I mean, it is hard to have more 4G/LTE without having the ability to process all the additional information that is going wirelessly from one phone, or one portable device to another, and not only process it, to store it. So I am not an expert in the electronics industry, but we have been in it a long time. And for us, it is much more difficult to come up with clean delineations for us, anyway it is.
- Analyst
Okay. And then, just like in terms of the -- your order patterns and this kind of fall off this -- which you attribute to sort of an inventory destocking, was it -- was that order pattern most pronounced in China specifically? Or was it really across all of Asia and your different customers and channels, and other countries as well?
- Chairman & CEO
It is most pronounced in Asia, but most of our market in Asia is in China, and that is the market that really spiked up quite a bit in the first quarter. The Western market, North American market, European market really was pretty flat in the first quarter, it didn't spike up very much. It is soft as well in the second quarter, but it didn't have as far to fall.
- Analyst
Okay. And then just a follow-up on the cash that is overseas and the context of your repatriation challenges. Can you talk about what sort of implications there are for repatriating cash for the purposes of either special dividends and/or stock buybacks?
- Chairman & CEO
The tax bill is -- would be quite significant. The large tax provision which we accrued to repatriate those funds, but that is just a tax provision, it is still money. I am not casual about giving Uncle Sam a lot of additional -- paying a lot of additional taxes to Uncle Sam. I think we commented on this before, but we will mention it again.

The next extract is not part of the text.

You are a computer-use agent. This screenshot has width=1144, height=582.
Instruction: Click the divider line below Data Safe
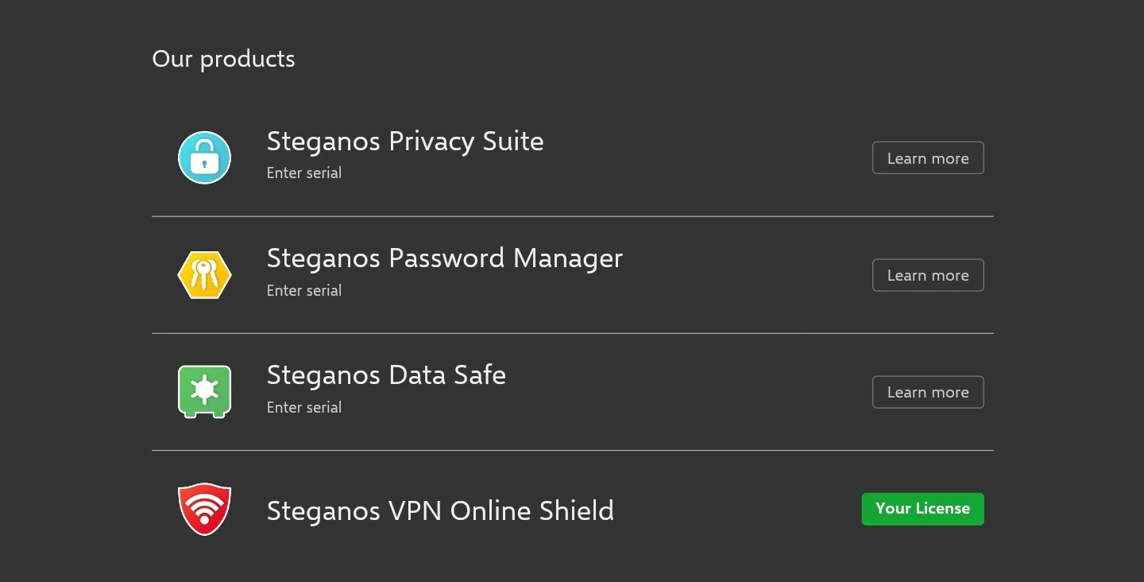click(572, 450)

We are paying attention to the upcoming election, and then we will see what happens. But we are kind of hanging in there with some of the repatriation questions, to see whether the corporate tax rate goes down in the US, or maybe whether there is even a little bit of repatriation holiday that we have had in the past. We will evaluate that after the election, make a decision.

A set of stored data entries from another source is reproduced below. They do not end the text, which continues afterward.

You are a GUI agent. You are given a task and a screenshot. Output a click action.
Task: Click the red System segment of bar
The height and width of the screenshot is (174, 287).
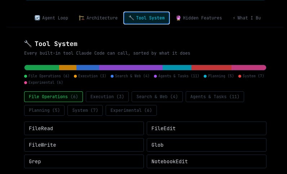211,68
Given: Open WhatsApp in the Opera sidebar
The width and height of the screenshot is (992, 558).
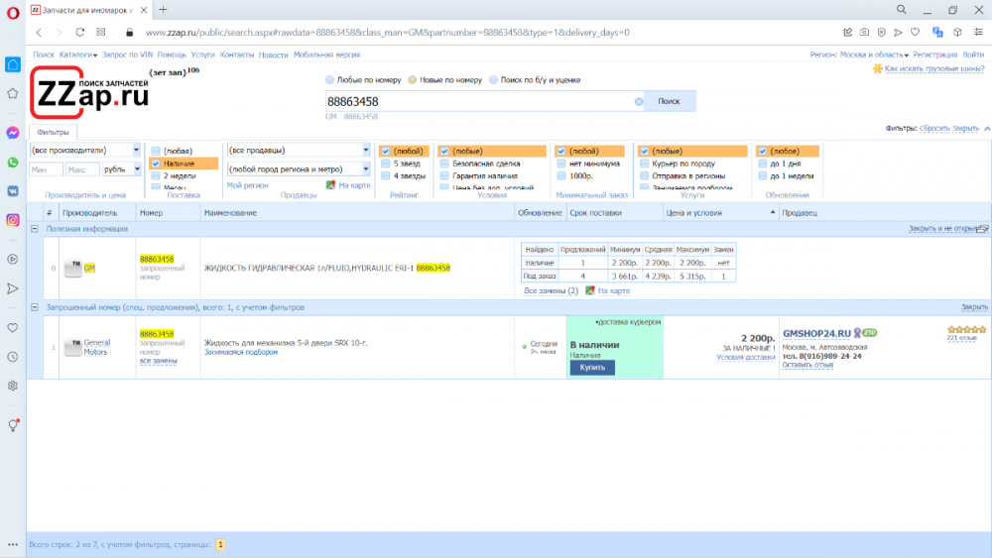Looking at the screenshot, I should click(x=13, y=162).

The -- all the special dividends that have been paid so far -- well, I should say the last two large special dividends, $2.50 and $2.50, $5 total were funded with loans in the US, because we did not want to repatriate the money overseas and pay those taxes. So that is why we have $104 million loan balance, bank financing balance outstanding now.

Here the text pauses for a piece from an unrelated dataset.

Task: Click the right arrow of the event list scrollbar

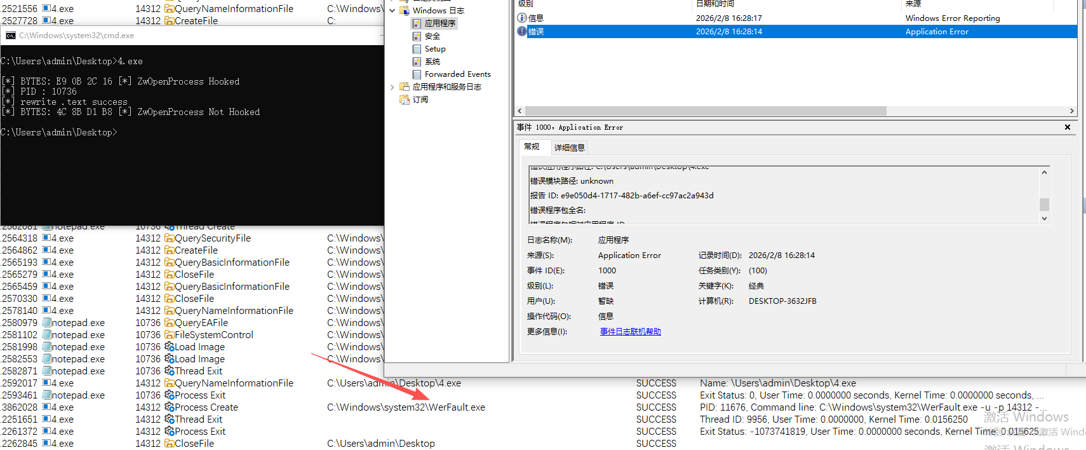Action: (1072, 111)
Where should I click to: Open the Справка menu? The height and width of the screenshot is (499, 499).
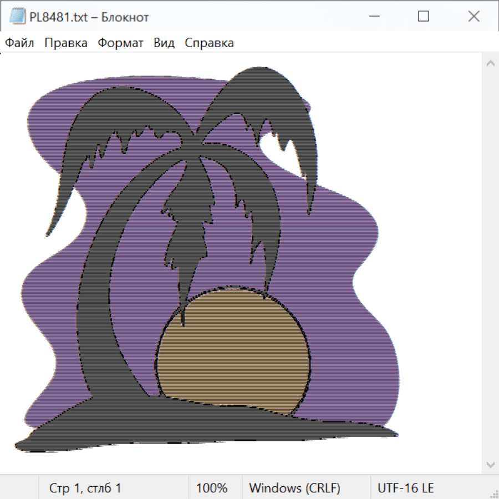(x=209, y=43)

We will see what happens after the election, and we can make a decision then. But at this point, if we repatriated the funds to pay those loans down, it would be significant tax bill we would like to avoid. Particularly, if six months from now, that tax bill would be significantly reduced.
- Analyst
Thank you very much.
- Chairman & CEO
You bet.
Operator
Thank you. I am showing no further questions at this time.
- Chairman & CEO
Okay.
Operator
I would like to hand the call back over to Mr. Brian Shore for closing remarks.
- Chairman & CEO
Thank you, operator. This is Brian again. Thank you everybody for your questions. Have a good day. Matt and I will be in the office today, so if you have any follow-up questions, please give us a call. Thank you. Good-bye.
Operator
Ladies and gentlemen, thank you for participating in today's conference. This does conclude today's program. You may all disconnect. Have a great day everyone.